Reading text

Monday, November 15, 2010

So proud!

Here is an op-ed piece that was recently printed in the Buffalo News. It is written by a former student of my stepmother's and talks about the way she changed his life through her teaching. Pretty neat.

Dan Schwartz: Great teachers make a world of difference

Updated: November 15, 2010, 11:26 AM

I wasn’t the class clown, but I had my moments. Most of the time I was bored gourdless in school. Then early in 10th grade, I was going through the motions of learning when a teacher passed out some dittos of Robert Frost poems. After sniffing the dittos — what made those things smell so good? — the teacher asked me to read one aloud, and after a couple of lines I began doing an impression of Frost.

“Two roads diverged in a yellow wood,” I began. “And I don’t care! I’m a cranky old man!”

The class went nuts. “That’s enough, Dan.”

I continued until “I doubted if I should ever come back,” at which point I rechanneled Frost and added, “I can’t come back! I’m Frosty the poem man!”

After more laughter, the teacher asked, “May we continue, Dan?”

Fearful of a referral, I continued on until “Two roads diverged in a yellow wood, and I — I took the one less traveled by — so try and catch me coppers!”

I apologized, but I’d been conditioned to expect punishment. My classmates had been conditioned to stare and see how I’d react to that punishment. The teacher simply asked, “You don’t like Frost very much, do you?”

“Uh, not necessarily. It’s just we’re kind of sick of him. We read him every year. Sorry I made fun of your favorite poet.”

She s-l-o-w-l-y walked to the back row. Teachers used to hit students in those days. Actually, they still do in less-enlightened states like Texas and Florida.

Instead of hitting me, she handed me more dittos. “I think you’ll like these better.”

They smelled the same, but on the way back to her desk she said, “Frost is not my favorite poet. William Butler Yeats is.”

What to do
1. Decide whether each statement below agrees with the teacher op-ed above. For each, answer yes or no and quote the words of the text that decide it.
(a) The teacher hit the writer after the Frost impression.
(b) The class reading of Frost happened early in 10th grade.
(c) Robert Frost is the teacher's favorite poet.
2. Output word for word the passage of the teacher op-ed above that runs from "Updated: November 15, 2010, 11:26" to "impression of Frost.".

Supplied entries
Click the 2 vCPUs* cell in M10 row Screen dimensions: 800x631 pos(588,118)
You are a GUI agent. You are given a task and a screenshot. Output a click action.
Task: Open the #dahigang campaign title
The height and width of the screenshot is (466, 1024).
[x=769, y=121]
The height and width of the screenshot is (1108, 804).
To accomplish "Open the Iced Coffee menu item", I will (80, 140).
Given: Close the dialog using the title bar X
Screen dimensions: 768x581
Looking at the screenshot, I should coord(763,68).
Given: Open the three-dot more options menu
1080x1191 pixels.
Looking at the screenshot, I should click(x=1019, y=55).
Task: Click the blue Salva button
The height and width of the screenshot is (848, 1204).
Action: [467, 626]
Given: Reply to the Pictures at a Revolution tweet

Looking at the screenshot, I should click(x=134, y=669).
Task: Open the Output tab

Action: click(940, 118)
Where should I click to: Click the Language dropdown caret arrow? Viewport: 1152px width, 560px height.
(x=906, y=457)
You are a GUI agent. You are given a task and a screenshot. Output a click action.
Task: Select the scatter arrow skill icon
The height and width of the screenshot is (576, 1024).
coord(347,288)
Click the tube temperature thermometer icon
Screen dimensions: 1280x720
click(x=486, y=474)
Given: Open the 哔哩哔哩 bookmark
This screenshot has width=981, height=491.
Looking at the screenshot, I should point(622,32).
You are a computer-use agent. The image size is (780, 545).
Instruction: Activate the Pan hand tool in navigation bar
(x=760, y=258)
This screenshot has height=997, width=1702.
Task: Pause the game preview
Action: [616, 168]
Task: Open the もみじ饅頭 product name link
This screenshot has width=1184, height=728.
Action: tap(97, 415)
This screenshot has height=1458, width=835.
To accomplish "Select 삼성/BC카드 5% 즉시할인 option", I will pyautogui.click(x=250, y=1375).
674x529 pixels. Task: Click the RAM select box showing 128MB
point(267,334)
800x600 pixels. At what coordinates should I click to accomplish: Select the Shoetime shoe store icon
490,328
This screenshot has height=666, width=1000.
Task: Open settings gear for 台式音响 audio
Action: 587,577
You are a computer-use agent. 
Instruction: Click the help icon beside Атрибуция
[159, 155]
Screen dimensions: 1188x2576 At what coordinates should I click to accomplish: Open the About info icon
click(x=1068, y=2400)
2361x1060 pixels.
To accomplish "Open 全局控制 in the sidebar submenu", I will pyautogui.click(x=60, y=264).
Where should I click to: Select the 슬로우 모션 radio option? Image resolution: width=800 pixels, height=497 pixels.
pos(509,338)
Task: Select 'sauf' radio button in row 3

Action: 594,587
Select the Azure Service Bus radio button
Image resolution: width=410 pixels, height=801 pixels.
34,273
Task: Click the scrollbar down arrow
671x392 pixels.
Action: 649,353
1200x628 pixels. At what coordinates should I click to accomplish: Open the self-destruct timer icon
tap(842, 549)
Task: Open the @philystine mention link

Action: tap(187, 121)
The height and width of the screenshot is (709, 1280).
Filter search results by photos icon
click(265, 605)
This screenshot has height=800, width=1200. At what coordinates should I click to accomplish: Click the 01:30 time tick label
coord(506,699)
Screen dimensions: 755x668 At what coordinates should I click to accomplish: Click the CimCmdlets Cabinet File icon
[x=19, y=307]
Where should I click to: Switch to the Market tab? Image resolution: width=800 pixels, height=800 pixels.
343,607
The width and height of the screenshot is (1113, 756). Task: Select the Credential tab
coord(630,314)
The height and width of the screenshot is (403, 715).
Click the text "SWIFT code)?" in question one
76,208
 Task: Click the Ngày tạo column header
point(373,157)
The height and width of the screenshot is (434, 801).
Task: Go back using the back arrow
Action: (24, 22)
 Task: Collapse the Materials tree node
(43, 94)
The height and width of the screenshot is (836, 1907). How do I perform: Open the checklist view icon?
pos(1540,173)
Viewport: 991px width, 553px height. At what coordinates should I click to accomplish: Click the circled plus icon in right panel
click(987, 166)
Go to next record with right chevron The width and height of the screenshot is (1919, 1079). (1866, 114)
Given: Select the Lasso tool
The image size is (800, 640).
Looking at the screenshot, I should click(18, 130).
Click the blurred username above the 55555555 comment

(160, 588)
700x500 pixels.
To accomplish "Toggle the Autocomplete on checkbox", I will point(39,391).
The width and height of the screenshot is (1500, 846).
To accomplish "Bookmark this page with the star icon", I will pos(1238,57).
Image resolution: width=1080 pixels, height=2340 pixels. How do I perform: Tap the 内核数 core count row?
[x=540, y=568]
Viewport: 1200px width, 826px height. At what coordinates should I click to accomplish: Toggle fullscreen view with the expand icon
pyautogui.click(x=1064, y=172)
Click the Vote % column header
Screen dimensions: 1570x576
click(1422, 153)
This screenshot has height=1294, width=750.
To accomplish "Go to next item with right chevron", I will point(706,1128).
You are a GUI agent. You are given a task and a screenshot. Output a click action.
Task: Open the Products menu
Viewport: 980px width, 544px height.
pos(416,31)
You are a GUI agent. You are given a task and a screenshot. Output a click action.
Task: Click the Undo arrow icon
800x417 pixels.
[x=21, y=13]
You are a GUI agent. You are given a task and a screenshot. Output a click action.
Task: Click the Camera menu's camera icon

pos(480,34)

Numbered responses
1.
(a) No: "Instead of hitting me, she handed me more dittos."
(b) Yes: "Then early in 10th grade, I was going through the motions of learning when a teacher passed out some dittos of Robert Frost poems."
(c) No: "Frost is not my favorite poet. William Butler Yeats is."

2.
Updated: November 15, 2010, 11:26 AM

I wasn’t the class clown, but I had my moments. Most of the time I was bored gourdless in school. Then early in 10th grade, I was going through the motions of learning when a teacher passed out some dittos of Robert Frost poems. After sniffing the dittos — what made those things smell so good? — the teacher asked me to read one aloud, and after a couple of lines I began doing an impression of Frost.